DOCUMENT SOURCE ::
::::::
Quelques
éléments historiques:
La
technique de transformation de l’énergie éolienne en force de travail
a été développée en Bas-Languedoc durant le XIIIème siècle.
Auparavant d’autres sources d’énergie avaient successivement été
utilisées dans l’entreprise de moulure des grains. Au broyage manuel
pratiqué depuis le néolithique a succédé le broyage par meules mues
par traction animale puis, durant l’antiquité, par la transformation de
l’énergie hydraulique.
Dès
le IXème siècle, la technique de la meunerie hydraulique héritée des
savoir-faire de l’antiquité se développe sur tous les cours d’eau de
la région. Le milieu du XIIème voit l’apogée de cette technologie qui
restera largement majoritaire jusqu’au début du XXème siècle. Parallèlement
à la meunerie hydraulique les premiers moulins à vent apparaissent
timidement dans nos archives durant le premier tiers du XIIIème siècle.
::::::
Poursuivez le texte sur l'histoire de la meunerie en Bas-Languedoc en reprenant après sa dernière phrase. Le matériel qui suit provient d'une autre source.

DONNÉES FOURNIES ::
::::::
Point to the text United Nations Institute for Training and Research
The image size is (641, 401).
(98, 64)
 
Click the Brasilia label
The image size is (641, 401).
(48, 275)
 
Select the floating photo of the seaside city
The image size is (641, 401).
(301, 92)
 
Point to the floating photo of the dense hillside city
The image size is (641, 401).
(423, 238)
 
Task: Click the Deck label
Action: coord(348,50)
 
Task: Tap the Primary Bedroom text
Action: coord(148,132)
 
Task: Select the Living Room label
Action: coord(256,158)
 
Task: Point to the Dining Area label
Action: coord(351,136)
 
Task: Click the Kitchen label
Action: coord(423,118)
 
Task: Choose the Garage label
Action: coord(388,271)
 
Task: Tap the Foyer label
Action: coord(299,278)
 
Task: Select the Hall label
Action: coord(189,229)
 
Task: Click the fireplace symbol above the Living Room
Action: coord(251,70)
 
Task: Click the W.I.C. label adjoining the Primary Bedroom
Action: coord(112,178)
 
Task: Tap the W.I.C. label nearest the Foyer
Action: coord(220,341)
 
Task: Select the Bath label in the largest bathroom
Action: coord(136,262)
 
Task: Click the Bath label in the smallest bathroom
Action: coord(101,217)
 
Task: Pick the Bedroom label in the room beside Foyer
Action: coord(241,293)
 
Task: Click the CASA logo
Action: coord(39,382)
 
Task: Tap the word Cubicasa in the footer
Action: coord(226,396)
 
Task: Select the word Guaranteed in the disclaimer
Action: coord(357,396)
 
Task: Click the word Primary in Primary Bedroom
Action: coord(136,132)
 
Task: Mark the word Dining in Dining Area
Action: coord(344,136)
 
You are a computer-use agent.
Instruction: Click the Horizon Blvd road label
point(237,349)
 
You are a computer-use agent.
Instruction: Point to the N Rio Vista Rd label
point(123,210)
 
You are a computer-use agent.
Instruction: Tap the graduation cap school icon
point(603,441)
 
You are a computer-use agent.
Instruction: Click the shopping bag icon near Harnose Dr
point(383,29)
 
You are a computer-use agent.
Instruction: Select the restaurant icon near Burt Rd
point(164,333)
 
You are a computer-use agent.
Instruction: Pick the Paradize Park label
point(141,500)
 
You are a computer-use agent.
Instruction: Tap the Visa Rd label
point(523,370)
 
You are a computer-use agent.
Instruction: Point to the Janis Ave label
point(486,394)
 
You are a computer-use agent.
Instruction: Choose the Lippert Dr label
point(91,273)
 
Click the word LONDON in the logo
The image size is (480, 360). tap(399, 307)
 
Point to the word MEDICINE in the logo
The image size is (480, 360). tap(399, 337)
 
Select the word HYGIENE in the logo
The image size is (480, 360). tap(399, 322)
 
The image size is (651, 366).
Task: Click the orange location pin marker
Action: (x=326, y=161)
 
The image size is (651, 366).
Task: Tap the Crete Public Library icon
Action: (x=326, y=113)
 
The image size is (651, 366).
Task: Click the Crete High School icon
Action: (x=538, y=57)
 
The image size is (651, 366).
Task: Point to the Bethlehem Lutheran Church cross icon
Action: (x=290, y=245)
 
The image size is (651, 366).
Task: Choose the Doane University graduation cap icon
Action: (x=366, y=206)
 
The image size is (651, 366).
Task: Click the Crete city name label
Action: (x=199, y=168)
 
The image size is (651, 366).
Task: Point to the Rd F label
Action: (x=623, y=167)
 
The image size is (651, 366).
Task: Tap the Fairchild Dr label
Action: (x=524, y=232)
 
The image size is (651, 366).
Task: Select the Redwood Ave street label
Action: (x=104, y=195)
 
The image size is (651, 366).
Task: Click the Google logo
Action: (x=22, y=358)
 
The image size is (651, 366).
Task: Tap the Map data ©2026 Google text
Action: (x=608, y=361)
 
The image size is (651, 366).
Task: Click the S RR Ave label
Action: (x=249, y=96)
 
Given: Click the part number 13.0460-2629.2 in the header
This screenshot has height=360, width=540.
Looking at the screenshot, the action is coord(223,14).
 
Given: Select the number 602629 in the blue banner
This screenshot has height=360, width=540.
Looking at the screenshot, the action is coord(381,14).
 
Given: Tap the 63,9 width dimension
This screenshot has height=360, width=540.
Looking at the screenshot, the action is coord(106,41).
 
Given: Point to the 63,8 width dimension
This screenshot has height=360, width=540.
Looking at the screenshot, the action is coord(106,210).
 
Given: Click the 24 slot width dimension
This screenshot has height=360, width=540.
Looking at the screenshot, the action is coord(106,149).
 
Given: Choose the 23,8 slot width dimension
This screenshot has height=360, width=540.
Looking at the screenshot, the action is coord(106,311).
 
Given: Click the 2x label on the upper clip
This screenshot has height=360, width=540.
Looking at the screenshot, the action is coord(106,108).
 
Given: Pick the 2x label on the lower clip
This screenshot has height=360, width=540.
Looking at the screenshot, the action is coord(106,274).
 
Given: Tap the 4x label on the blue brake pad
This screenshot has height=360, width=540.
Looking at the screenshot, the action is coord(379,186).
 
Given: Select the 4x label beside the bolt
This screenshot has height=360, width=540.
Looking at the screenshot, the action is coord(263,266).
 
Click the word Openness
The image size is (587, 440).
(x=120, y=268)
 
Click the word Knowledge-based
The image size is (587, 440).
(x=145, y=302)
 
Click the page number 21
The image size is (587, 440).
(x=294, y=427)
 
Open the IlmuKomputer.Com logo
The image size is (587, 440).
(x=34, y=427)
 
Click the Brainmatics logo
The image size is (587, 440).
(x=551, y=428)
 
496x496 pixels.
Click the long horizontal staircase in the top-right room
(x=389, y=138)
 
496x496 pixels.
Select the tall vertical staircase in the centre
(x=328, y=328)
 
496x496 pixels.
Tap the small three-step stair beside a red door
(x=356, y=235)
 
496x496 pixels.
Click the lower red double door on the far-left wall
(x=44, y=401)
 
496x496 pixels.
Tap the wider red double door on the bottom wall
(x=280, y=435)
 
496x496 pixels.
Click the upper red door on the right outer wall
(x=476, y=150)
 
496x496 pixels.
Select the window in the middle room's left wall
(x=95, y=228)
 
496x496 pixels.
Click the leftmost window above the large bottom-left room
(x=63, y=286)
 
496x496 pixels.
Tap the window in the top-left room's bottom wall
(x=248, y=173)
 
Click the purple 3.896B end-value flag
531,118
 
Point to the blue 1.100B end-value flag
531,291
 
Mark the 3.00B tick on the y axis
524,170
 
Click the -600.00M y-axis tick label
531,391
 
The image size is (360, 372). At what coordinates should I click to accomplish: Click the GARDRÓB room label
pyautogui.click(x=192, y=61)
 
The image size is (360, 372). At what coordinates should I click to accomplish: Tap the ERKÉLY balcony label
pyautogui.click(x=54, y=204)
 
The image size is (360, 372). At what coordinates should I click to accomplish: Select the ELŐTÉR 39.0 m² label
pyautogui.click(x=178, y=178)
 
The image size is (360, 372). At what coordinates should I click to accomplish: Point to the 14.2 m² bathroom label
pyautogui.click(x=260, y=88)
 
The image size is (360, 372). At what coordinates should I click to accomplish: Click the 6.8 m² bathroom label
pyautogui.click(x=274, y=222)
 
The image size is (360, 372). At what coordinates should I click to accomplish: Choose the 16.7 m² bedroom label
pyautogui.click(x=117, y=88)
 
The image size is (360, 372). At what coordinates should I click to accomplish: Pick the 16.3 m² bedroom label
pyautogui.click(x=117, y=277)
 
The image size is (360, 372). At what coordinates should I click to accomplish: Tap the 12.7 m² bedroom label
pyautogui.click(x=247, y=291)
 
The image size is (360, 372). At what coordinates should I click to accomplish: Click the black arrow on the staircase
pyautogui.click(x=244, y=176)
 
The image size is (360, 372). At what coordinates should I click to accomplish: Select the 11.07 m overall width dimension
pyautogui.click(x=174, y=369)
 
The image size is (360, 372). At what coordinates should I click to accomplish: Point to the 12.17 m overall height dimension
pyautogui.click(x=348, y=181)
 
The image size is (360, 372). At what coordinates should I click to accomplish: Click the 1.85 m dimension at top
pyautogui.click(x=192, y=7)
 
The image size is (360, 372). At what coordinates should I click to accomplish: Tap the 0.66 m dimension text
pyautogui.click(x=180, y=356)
::::::
RÉPONSE ATTENDUE ::
C’est dans les zones de garrigue ainsi que sur les plateaux balayés par
les vents régionaux que se développent ces moulins. Toutefois la
meunerie éolienne restera minoritaire. Au maximum de son expansion,
courant XVIIIème siècle le territoire correspondant au département de
l’Hérault comprend quelques 61 moulins à vent contre 349 à eau. Le
problème majeur qui pénalise la meunerie éolienne réside dans la
rentabilité de cette technique:
Dans
une tour de 6 mètres à la base un seul jeu de meules pouvait être
installé et mis en fonctionnement. Le rendement moyen d’un moulin à
vent s’élevait à 400kG de mouture par jour. Dans le même temps, les
plus gros moulins de la région, tel celui d’Agde pouvait, grâce à
l’énergie hydraulique, mettre en mouvement 7 jeux de meules. De plus,
la réputation de la qualité de la mouture obtenue par la technique éolienne
a de toujours été décriée, un handicap d’image.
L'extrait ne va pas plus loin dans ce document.